The cells can be broken open with a strong detergent that washes away everything but tightly bound RNAs and proteins. “Then we get rid of the proteins,” says Darnell, “and we’re left with just the microRNA and a tag of the Argonaute protein bound to the
messenger RNA.” Sequencing those bits of genetic material reveals where Argonaute was bound to both the microRNA and the messenger RNA.

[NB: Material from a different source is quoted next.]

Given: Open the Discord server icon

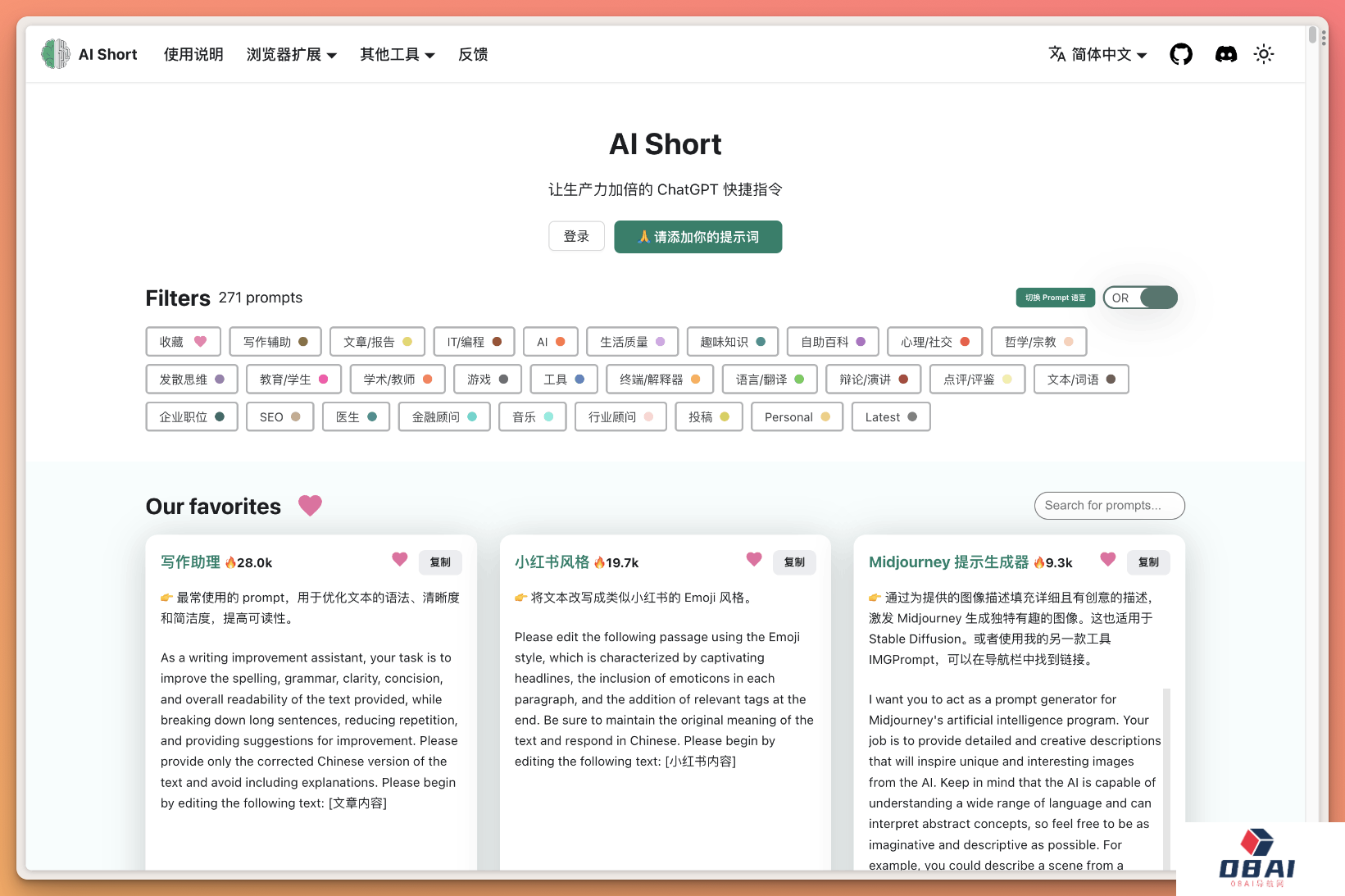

When those data sets are crunched with bioinformatic algorithms, what falls out is the tiny “footprint” on the messenger RNA where the microRNA attaches. “With high-throughput sequencing, we can instantly see all the microRNA binding sites on all the messenger RNAs,” Darnell says.
His lab is interested in human brain disorders, and they have been using HITS-CLIP to study how genes are regulated in brain tissue. They first applied HITS-CLIP to the set of microRNAs in the mouse brain and identified binding sites for about 90 percent of those microRNAs with better accuracy and specificity than computer predictions.
Darnell is excited about the prospect of using his method to glean a new understanding of how microRNAs tweak genes in defined pathways to shape development and other vital processes. He also plans to compare the role of microRNAs in healthy and diseased brains, and expects other researchers will carry out similar experiments to catalog microRNA interactions in other tissues and under different conditions.
“We hope to de-convolute an extremely complicated problem into something that begins to make sense,” he says. “It’s really beautiful.”